Job A -
Answer these questions from the patent text on improving paint adherence to metal substrates:
(i) What voltage range does U.S. Pat. No. 3,451,871 give for its treatment?
(ii) What does the counter-electrode in traditional corona treatment for plastic films consist of?
(iii) How does the patent text describe "cissing"?
Job B -
Carry on the patent text about treating metal substrates to improve paint adherence, picking up right after its last sentence.
# Start of Page
Problems of wettability of the substrate may be noted, which are
represented by "cissing", i.e., by areas that may even be limited
but are distributed more or less throughout the sheet, on which the
paint does not wet the base and may derive, for example, from an
excessive and/or non-uniform oiling of the tin-coated plate. [0031]
Adherence to the substrate: this is one of the main characteristics
of a paint product applied and dried.
[0032] The main factors that affect the adherence of a paint/ink to
the substrate are: [0033] chemical characteristics of structure of
the resins constituting the film; [0034] surface characteristics of
the substrate, which can be put down to the state of
passivation/oxidation in the case of metal laminates; [0035] type
and level of lubrication of the substrate; and [0036] correct
???quantity in grams per unit surface and baking/cross-linking of
the film applied.
[0037] The adherence to the substrate may also have a decisive
effect on other properties of the coatings, such as mechanical
resistance (the coatings have to withstand mechanical operations
without undergoing excessive damage; for example operations of
drawing, beading, flanging, seaming, and handling in general);
chemical resistance and resistance to thermal treatment (contact
with solutions having a wide range of pH values, saline solutions,
organic acids, etc., pastorizations, sterilizations).
[0038] The UV-cross-linkable coatings (inks and paints) are
critical systems that present considerable difficulties of direct
adhesion to the metal substrate.
[0039] U.S. Pat. No. 3,451,871 describes the treatment of at least
one metal part (for example a sheet) for increasing the adherence
of a coating layer applied thereon. The treatment is performed by
means of an alternating electrical field with high voltage (between
50,000 V and 600,000 V) and high frequency (between 25 kHz and 400
kHz). Preferably, the voltages are between 400,000 V and 600,000 V
and the frequencies between 25 kHz and 75 kHz.
[0040] It is, hence, a method that presupposes the use of a device
(i.e., the electrode) which is very complex to make given the
voltages and frequencies at which it is necessary to work and which
certainly presents major difficulties of implementation and
reliability when used in continuous and fast cycles precisely on
account of the high operating values of the voltage and
frequency.
[0041] In order to achieve the purposes mentioned above and to
overcome the drawbacks of the known art cited previously, the
present invention proposes carrying out a surface treatment of the
metal substrate, constituted by a high-voltage and medium-frequency
electrical discharge to be applied on the surface of the material
to be treated.
[0042] The treatment forming the subject of the invention presents
some analogies with the so-called "corona treatment", which can
give some idea as regards what "energy" is exploited in order to
obtain the desired effect both on the plastic and on the metal.
[0043] Corona treatment is, however, considered such if it is
applied on plastic films or small thicknesses, whereas in other
more demanding applications, for example large thicknesses of
plastic, it is defined as "three-dimensional corona treatment".
[0044] The traditional corona treatment for plastic films is
performed using an electrode and a counter-electrode. The electrode
normally consists of a metal plate made of more or less thick
stainless steel or aluminium. The counter-electrode consists of a
rotating cylinder made of aluminium coated with a silicone
sheath.
# End of Page
# Start of Rows
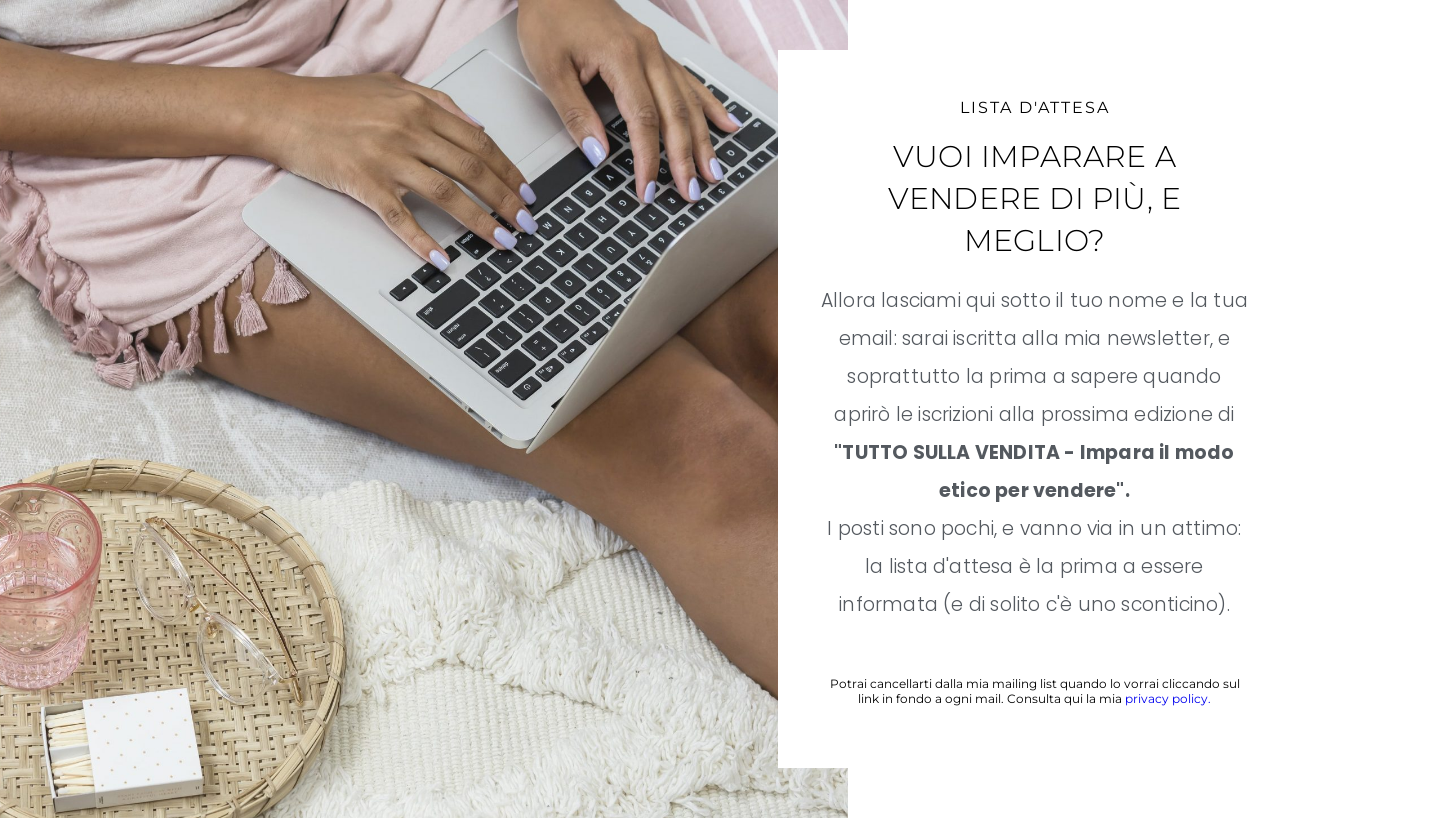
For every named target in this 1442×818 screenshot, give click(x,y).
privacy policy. (1168, 698)
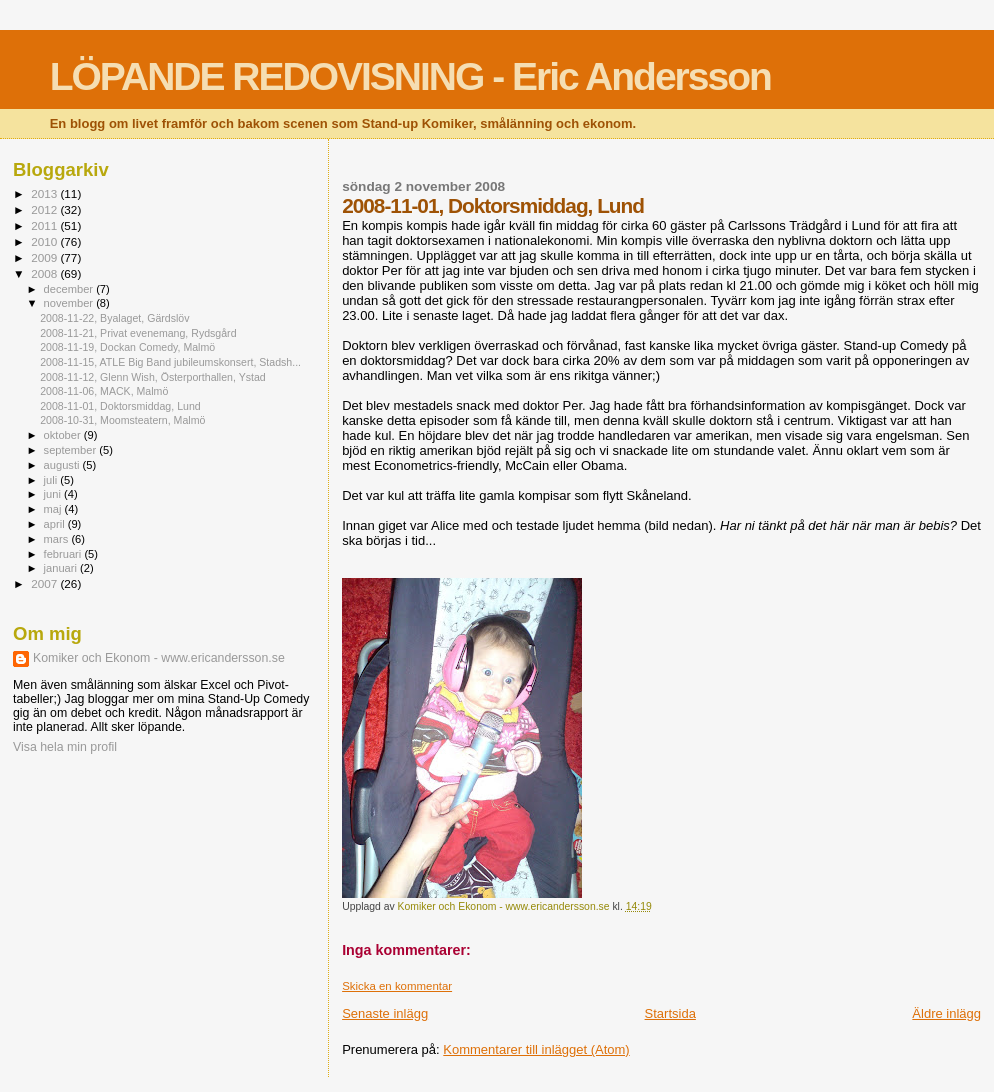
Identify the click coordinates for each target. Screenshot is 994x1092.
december (70, 289)
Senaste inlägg (385, 1013)
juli (52, 480)
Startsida (670, 1013)
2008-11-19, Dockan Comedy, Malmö (127, 347)
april (56, 524)
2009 (45, 257)
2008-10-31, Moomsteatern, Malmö (122, 420)
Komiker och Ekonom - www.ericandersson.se (159, 658)
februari (64, 554)
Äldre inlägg (946, 1013)
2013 (45, 193)
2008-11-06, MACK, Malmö (104, 391)
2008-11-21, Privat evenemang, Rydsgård (138, 333)
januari (62, 568)
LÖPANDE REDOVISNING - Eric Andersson (410, 76)
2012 (45, 209)
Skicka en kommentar (397, 986)
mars (58, 539)
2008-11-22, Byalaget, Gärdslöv (114, 318)
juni (54, 494)
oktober (64, 435)
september (72, 450)
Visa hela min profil (65, 747)
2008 (45, 273)
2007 (45, 583)
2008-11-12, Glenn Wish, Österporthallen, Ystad (153, 377)
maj (54, 509)
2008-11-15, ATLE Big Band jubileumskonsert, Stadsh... (170, 362)
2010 (45, 241)
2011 (45, 225)
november (70, 303)
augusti (63, 465)
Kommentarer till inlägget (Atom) (536, 1049)
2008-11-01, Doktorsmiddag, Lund (120, 406)
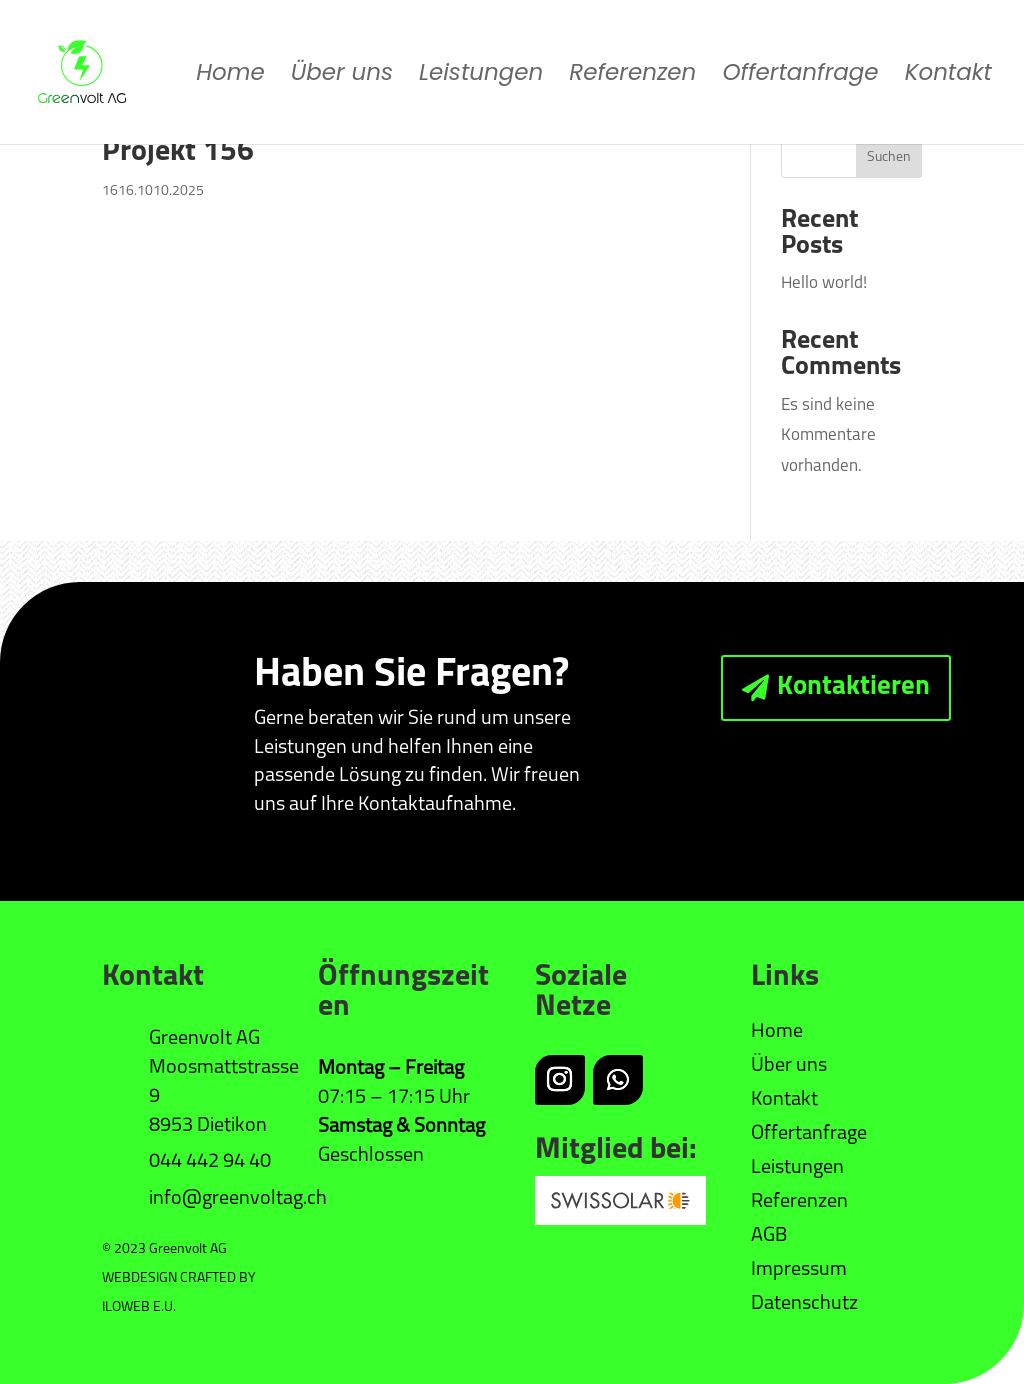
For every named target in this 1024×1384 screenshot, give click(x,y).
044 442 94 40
# End of Rows
Exercise output A -
(i) Between 50,000 V and 600,000 V, preferably between 400,000 V and 600,000 V.
(ii) A rotating aluminum cylinder coated with a silicone sheath.
(iii) As areas, which may be limited but are distributed more or less throughout the sheet, where the paint does not wet the base.

Exercise output B -
[0045] The electrical discharge, which can arrive at 10,000-13,000
V and 10-15 kHz strikes between the electrode and the cylinder. The
plastic film that is treated on the side of the electrode slides on
the cylinder and is consequently traversed by the discharge, which
modifies the polymeric chains, breaking them, and "rendering polar"
a material such as PP or PE and thus predisposing it to good
adhesion with inks, adhesive, etc.
[0046] Three-dimensional corona treatment for objects functions on
the same principle as the "traditional" one described above, with
the difference that the electrical voltages and frequencies are
higher, in the region of 12,000-15,000 V and 15-18 kHz,
respectively.
[0047] For metals the treatment forming the subject of the
invention cannot be defined as "corona treatment" since the
material is not "traversed" by the discharge and is not "polarized"
but does undergo dry-degreasing.
[0048] The treatment for metals according to the invention, may
instead be defined as dry-degreasing.
[0049] The treatment according to the invention is, in fact,
performed by means of a high-voltage and medium-frequency
discharge, which is directed onto the sheet of electrolytic
tin-coated plate by means of ceramic electrodes. This energy
penetrates into the deep layer of the material and brings about
detachment therefrom of the fatty particles or contaminants.
[0050] On the metal plates there is exploited the energy produced
by generators and transformers in order to apply a completely
different principle from the above-mentioned "corona
treatment".
[0051] The voltage generated is in general approximately 30,000 V
(not less than 17,000 V and not more than 49,000 V), with a
frequency of approximately 22 kHz (not less than 18 kHz and not
more than 24 kHz) applied to the electrode, which is formed by a
conducting rod made of stainless steel or aluminium coated with a
layer of insulating ceramic. The spark strikes directly between the
electrode and the plate to be treated. The plate is not traversed
by the discharge and the sparking that is started with the
electrode brings about a work of "digging" on the contaminants
present on the surface and in depth.
[0052] The technical configuration described is the best possible
one. There are possible other less effective variants, which
envisage the replacement of the ceramic with other insulating
materials, such as silicone, resins, or thermosetting materials.
The electrode could be made in the form of a rotating roll or a
cooled fixed electrode.
[0053] The metal substrate, once treated applying the method
described previously, presents a surface tension greater than 50
dynes/cm, guaranteeing excellent performance in terms of adherence
of the polymeric coatings (paints and inks).
[0054] There exist certain paints that are currently used, which
adhere already sufficiently well to the metal substrates on which
they are spread; consequently, for these paints it is not
indispensable to use the treatment of the metal substrate according
to the invention, even though this is advantageous for further
improving adhesion.
[0055] Certain paints, then, must undergo a further
surface-coating; for example by means of lithography or ink-jet
printing, and these coatings suffer from the same drawbacks as
traditional paints spread on metal substrates, i.e., poor force of
adhesion.
[0056] The treatment according to the invention is advantageous
also in this second case, in which the voltage of approximately
30,000 V with a frequency of approximately 22 kHz is applied on the
paint already spread and adhering to the metal substrate so as to
improve clearly the characteristics of adhesion of other films or
paints on the paint that is in direct contact with the metal.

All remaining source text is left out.